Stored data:
BEGIN
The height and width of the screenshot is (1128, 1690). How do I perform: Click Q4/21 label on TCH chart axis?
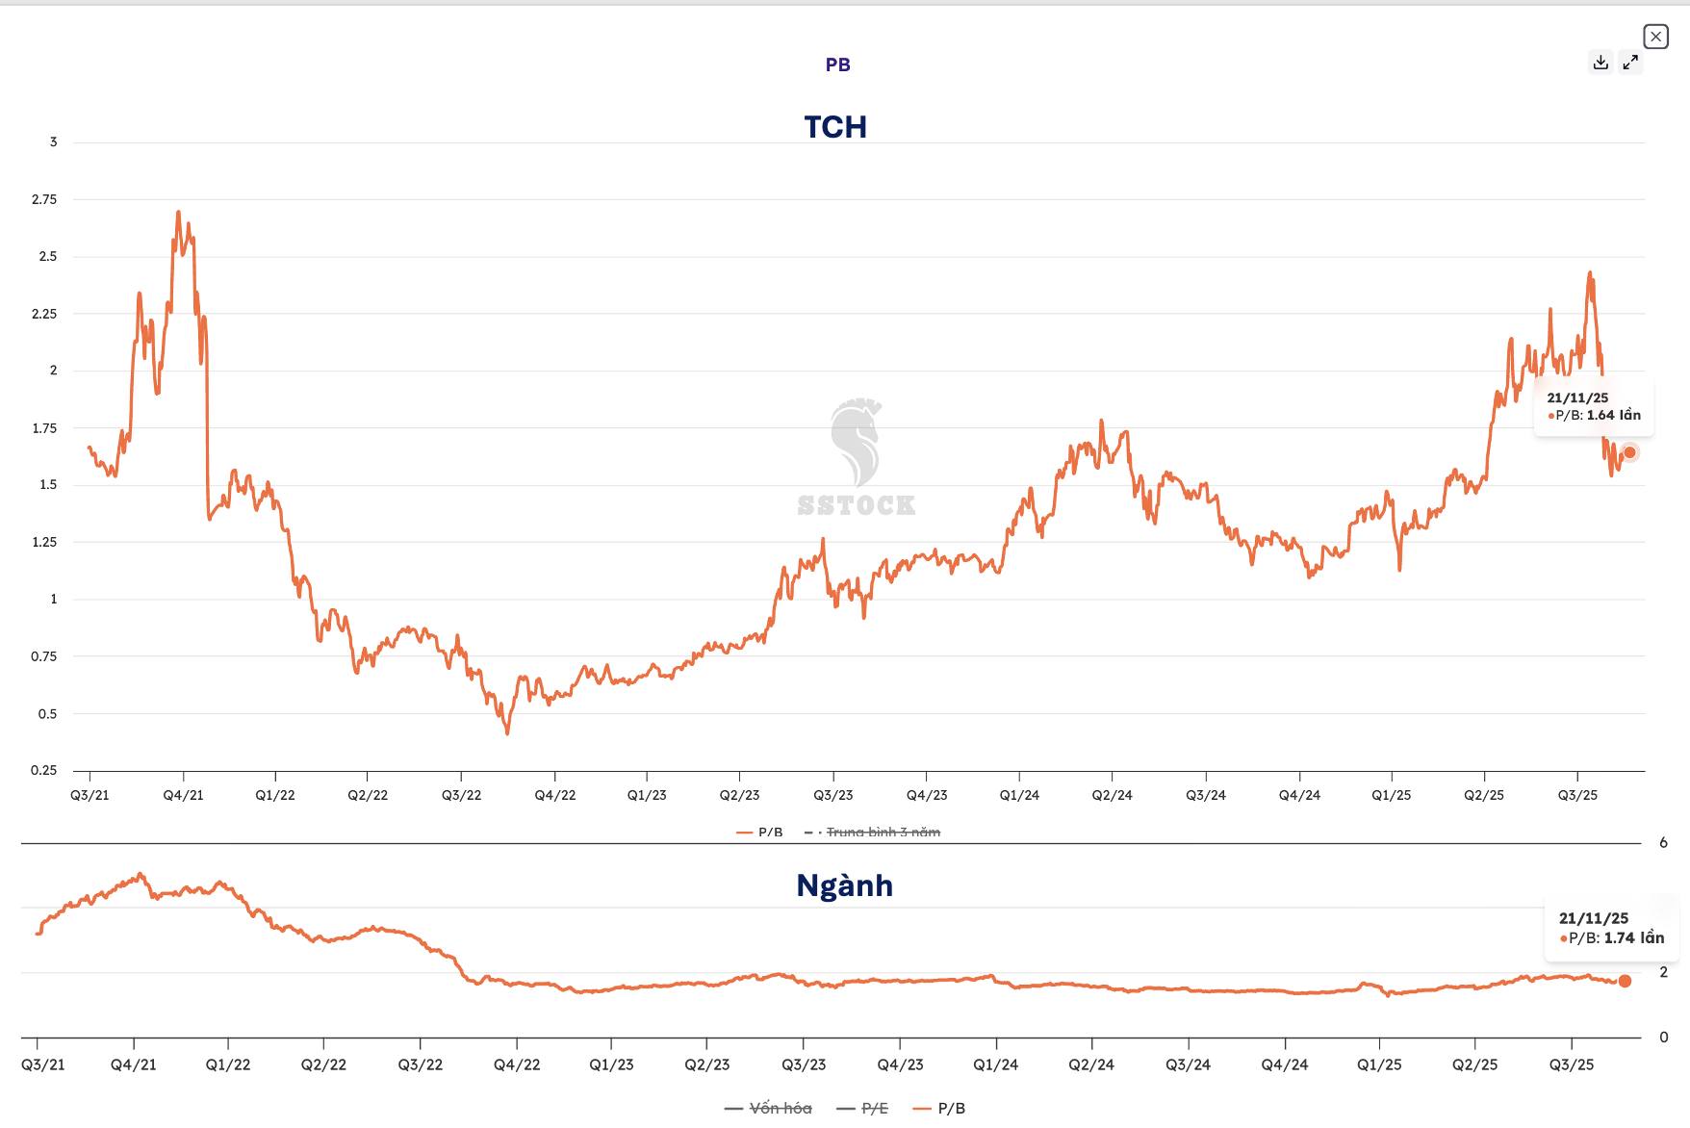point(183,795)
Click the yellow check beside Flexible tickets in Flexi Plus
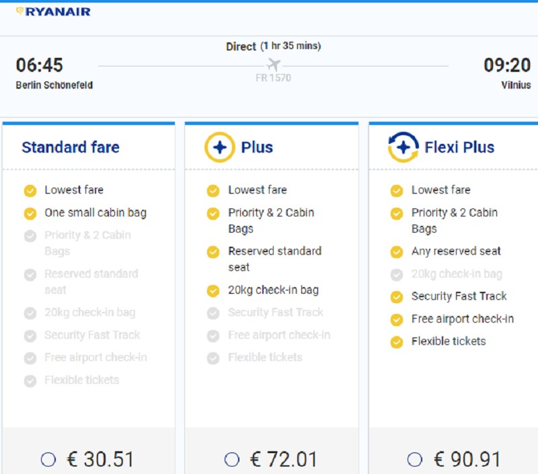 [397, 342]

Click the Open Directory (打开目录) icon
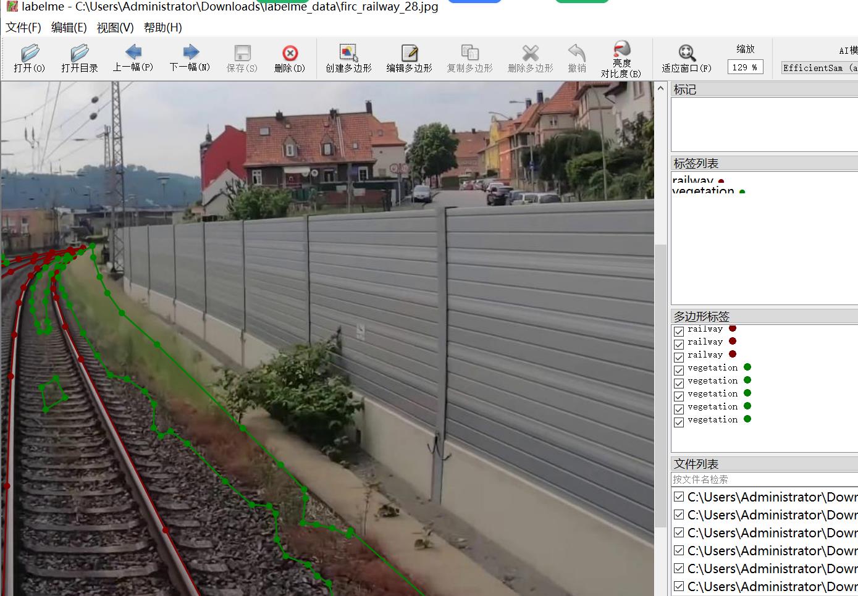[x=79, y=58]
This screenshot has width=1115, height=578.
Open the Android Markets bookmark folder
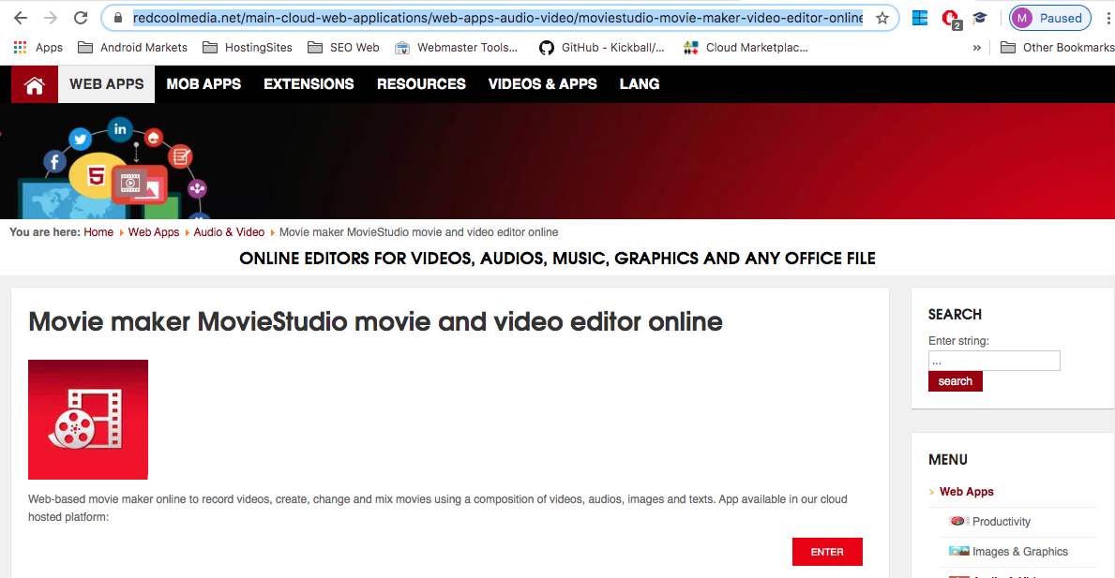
END
Task to carry out |
Reproduce each record from above exactly; pictures do not belong in the copy.

Solution for this problem |
The height and width of the screenshot is (1128, 1690). How do I perform: Click Q4/21 label on TCH chart axis?
point(183,795)
Click the yellow check beside Flexible tickets in Flexi Plus
 [397, 342]

Click the Open Directory (打开目录) icon
[x=79, y=58]
This screenshot has width=1115, height=578.
Open the Android Markets bookmark folder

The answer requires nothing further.